» **Problem details**: Please copy the Coindrawer disclosure passage, starting at the words "I feel that" and ending after "are in bold.", and swap "ample opportunity" for "sufficient opportunity" each time it appears.

» **Quoted passage**:
— Start —
Due to a lack of communication and resolution of security issues, in adherence with Responsible Disclosure, I advised Coindrawer of a staged disclosure timeline such that I would publicly disclose the vulnerabilities that remained unpatched. Coindrawer were advised that they were welcome to ask for a reasonable extension to any disclosure date if they needed extra time to fix the issue.

I feel that Coindrawer was given ample opportunity to fix the issues before I advised them of my intent to disclose, as well as ample opportunity afterwards to patch the issues or to request an extension to the disclosure date if they needed more time. As of today, the first of two advised disclosure dates, they have not taken these opportunities and have expressed to me that they do not object to the public disclosure of the issues. By disclosing responsibly, and in open communication with Coindrawer, I believe this will allow customers an opportunity to take mitigating measures to help ensure the security of their Coindrawer accounts and Bitcoin balances.

Update 1 May 2014 - as of today, the second of two advised disclosure dates, Coindrawer have resolved all outstanding issues.

As follows is the timeline of all my disclosures to Coindrawer. Actions taken by Coindrawer are in bold.
— End —
» **Given data**:
— Start —
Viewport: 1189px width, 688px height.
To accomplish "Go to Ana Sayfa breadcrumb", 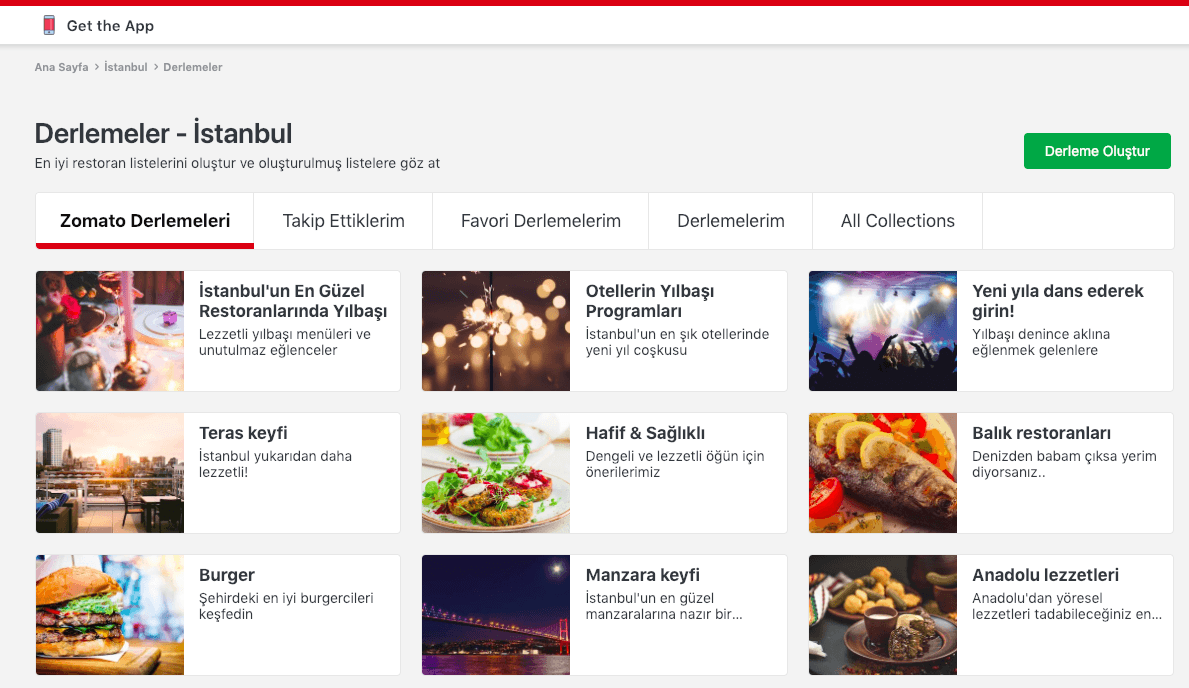I will pos(62,67).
— End —
» **Solution to this exercise**:
I feel that Coindrawer was given sufficient opportunity to fix the issues before I advised them of my intent to disclose, as well as sufficient opportunity afterwards to patch the issues or to request an extension to the disclosure date if they needed more time. As of today, the first of two advised disclosure dates, they have not taken these opportunities and have expressed to me that they do not object to the public disclosure of the issues. By disclosing responsibly, and in open communication with Coindrawer, I believe this will allow customers an opportunity to take mitigating measures to help ensure the security of their Coindrawer accounts and Bitcoin balances.

Update 1 May 2014 - as of today, the second of two advised disclosure dates, Coindrawer have resolved all outstanding issues.

As follows is the timeline of all my disclosures to Coindrawer. Actions taken by Coindrawer are in bold.